Di cos’altro potrebbe parlare il film Anita Ekberg Iniziare dalla Fontana di Trevi a Roma? Lì, attraverso la scena principale del classico La dolce vita (1960) di Federico Fellini, è permanentemente inserita nella memoria collettiva come l’ultima voluttuosa vampira bionda. Almeno, se ignoriamo per un momento la Marilyn Monroe contemporanea. E chi meglio di… interpretare Ekberg in un film sulla sua vita? Monica Belucci?
Dopotutto, anche questa è una bionda – rimbalzo – bruna. Anche una mora debole. L’attrice italiana, ex “top model”, sa cos’è la bellezza e come può semplificarti la vita e rovinarla. Così pensava Antonio Panizzicapo La ragazza alla fontana (80 minuti), interpretato da un attore nel film stesso Roberto DiFrancesco, sul posto quando volle ricostruire scene chiave della vita dell’ex Miss Svezia (1951). Anche i preparativi, anch’essi una sorta di rievocazione, sono stati girati immediatamente come B-roll, se puoi ancora seguirli tutti.

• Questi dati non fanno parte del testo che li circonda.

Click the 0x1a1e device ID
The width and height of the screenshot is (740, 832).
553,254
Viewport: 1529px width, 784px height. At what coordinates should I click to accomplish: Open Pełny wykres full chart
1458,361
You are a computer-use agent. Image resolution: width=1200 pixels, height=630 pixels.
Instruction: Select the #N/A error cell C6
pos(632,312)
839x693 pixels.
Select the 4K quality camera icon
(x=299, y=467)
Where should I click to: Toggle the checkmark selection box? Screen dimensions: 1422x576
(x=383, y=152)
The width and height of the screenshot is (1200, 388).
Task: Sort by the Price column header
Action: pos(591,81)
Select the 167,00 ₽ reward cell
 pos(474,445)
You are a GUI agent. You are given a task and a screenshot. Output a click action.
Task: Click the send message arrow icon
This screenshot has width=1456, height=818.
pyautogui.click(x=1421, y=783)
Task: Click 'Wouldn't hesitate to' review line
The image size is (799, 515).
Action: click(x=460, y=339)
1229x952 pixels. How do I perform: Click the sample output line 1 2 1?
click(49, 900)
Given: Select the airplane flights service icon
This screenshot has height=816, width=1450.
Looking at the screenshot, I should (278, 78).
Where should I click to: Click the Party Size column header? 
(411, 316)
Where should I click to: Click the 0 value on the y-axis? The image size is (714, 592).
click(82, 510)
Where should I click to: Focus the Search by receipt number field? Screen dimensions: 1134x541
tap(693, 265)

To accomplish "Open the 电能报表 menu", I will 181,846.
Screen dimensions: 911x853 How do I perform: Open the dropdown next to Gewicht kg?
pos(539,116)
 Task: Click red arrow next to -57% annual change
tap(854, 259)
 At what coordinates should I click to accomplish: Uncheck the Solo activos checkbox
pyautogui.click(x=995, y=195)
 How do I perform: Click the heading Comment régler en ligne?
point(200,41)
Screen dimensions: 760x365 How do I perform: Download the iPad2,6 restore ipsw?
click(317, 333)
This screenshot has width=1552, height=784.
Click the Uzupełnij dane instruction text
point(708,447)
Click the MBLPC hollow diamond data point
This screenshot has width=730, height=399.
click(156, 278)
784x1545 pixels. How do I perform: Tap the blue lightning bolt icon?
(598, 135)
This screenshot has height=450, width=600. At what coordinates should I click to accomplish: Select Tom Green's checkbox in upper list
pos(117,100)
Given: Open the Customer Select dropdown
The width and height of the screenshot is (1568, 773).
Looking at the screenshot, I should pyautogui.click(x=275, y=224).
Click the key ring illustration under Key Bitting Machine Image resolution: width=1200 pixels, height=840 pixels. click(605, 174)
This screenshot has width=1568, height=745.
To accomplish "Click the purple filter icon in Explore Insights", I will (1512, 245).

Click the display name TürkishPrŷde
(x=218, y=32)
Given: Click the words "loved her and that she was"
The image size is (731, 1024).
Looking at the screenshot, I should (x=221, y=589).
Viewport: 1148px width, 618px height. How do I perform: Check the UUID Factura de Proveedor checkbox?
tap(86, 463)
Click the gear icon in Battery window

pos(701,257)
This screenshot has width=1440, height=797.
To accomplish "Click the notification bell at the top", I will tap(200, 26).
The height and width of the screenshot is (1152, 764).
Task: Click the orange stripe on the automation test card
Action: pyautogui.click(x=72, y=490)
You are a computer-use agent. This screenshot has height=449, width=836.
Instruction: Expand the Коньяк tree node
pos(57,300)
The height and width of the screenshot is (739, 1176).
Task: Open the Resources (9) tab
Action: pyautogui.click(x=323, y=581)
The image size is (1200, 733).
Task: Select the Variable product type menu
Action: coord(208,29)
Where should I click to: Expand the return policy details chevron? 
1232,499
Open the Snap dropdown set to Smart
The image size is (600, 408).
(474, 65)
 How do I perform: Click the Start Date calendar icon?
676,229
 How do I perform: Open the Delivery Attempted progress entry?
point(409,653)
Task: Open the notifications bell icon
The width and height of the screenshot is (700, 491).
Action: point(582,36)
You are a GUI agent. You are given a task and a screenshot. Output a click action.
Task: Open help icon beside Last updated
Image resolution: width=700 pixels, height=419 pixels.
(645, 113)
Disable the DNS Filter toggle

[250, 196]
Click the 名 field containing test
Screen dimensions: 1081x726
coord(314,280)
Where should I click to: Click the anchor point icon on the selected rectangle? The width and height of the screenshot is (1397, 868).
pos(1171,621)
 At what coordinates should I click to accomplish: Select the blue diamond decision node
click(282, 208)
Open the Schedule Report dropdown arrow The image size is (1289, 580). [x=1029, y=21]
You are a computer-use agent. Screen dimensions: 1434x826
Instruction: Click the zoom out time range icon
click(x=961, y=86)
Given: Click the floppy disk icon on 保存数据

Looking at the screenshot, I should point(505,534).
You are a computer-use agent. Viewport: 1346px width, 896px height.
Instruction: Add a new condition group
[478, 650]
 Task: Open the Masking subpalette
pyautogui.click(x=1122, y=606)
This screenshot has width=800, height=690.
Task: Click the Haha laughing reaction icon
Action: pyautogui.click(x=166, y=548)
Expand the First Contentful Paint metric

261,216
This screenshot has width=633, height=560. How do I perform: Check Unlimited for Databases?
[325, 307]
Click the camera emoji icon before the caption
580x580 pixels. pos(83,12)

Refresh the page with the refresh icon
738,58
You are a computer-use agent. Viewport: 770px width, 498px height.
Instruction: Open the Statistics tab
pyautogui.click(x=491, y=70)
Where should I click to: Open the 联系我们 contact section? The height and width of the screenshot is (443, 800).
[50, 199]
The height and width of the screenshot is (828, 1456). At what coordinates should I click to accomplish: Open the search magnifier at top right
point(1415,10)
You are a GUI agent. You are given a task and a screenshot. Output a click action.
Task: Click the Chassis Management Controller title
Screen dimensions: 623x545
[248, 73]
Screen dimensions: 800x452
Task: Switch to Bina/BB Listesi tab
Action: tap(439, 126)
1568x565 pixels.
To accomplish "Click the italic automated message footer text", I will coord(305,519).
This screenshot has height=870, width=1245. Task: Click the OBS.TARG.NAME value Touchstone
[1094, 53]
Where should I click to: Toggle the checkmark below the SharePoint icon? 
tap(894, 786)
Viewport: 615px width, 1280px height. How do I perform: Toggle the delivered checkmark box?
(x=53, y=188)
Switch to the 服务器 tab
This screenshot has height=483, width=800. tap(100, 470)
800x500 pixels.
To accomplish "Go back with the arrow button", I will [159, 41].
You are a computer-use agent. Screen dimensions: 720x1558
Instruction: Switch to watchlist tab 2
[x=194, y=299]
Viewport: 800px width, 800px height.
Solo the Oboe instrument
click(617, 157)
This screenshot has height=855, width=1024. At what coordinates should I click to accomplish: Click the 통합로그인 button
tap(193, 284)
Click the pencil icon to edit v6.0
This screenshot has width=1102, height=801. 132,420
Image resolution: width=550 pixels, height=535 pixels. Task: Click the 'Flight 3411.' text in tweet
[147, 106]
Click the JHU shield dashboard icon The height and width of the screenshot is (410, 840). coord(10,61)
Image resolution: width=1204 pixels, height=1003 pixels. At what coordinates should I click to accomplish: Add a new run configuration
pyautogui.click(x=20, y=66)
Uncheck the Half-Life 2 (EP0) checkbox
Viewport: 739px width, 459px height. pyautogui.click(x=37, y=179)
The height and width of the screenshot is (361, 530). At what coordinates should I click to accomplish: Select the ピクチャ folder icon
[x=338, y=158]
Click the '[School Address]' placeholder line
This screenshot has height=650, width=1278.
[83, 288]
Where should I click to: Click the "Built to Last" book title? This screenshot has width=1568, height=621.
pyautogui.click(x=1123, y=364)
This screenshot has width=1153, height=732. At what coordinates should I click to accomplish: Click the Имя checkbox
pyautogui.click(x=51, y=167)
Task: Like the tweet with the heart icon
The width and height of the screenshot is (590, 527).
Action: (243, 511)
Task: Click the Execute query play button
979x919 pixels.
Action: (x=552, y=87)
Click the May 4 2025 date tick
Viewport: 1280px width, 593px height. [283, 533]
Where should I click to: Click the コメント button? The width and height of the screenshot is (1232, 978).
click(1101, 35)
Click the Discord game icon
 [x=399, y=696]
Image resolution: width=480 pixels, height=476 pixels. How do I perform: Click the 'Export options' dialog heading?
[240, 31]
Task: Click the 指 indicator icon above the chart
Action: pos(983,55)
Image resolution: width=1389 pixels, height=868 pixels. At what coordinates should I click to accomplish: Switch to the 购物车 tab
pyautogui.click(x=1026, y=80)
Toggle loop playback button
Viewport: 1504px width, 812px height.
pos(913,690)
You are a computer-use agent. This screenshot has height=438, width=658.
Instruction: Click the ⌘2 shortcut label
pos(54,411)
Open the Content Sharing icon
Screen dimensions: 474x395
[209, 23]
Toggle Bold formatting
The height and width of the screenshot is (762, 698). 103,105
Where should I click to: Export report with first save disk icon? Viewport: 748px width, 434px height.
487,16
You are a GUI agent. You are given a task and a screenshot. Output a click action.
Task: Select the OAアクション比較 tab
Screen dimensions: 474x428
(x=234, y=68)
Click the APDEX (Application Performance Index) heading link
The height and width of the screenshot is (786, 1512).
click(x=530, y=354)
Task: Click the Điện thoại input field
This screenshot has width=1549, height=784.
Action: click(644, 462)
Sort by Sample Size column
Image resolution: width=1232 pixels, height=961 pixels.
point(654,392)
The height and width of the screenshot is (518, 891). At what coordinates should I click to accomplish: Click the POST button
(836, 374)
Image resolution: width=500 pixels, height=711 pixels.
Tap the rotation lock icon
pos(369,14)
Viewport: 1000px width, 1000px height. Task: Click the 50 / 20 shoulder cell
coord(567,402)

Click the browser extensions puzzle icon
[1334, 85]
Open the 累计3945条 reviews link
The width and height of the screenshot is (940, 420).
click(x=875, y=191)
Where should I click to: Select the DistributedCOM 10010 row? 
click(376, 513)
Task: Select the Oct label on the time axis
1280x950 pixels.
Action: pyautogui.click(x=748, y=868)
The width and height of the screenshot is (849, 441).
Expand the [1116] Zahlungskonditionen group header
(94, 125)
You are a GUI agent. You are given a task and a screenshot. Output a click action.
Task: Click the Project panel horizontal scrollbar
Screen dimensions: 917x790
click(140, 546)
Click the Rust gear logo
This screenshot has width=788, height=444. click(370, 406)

“Ti ho sempre immaginato nei panni di Anita”, dice il regista, l’attore vero Di Francesco, quando la Bellucci si prova un vestito sexy. “Ora sei qui.” Poi ti chiedi se è deluso. “Sai come sono i ragazzi come te”, dice, ridendo maliziosamente mentre interpreta una versione di se stessa, che presto sarà interpretata da Anita Ekberg. “Vuoi qualcosa, ma una volta che l’hai, non ne hai più bisogno.” Così, insieme gli attori creano un palazzo di specchi, dal quale, nelle parole di Bellucci, scritte o meno, devono in qualche modo emergere “due donne oggettive”.
Perché The Legend Ekberg potrebbe aver iniziato fontana di TreviIn un certo senso, anche la sua vita e la sua carriera sono finite lì. Qualunque cosa fosse o qualunque cosa abbia provato, per i suoi fan – e per i paparazzi che l’hanno attaccata – è sempre rimasta quella voluttuosa vampira bionda. Una donna ridotta alla fantasia che gli uomini facevano di lei. Quel punto in qualche modo si fa strada in questo doppio ritratto di Anita Ekberg e dell’altrettanto affascinante attrice che ora la interpreta, anche se la domanda è se l’impressionante corporatura che Panizzi ha costruito attorno a lui abbia effettivamente aggiunto valore.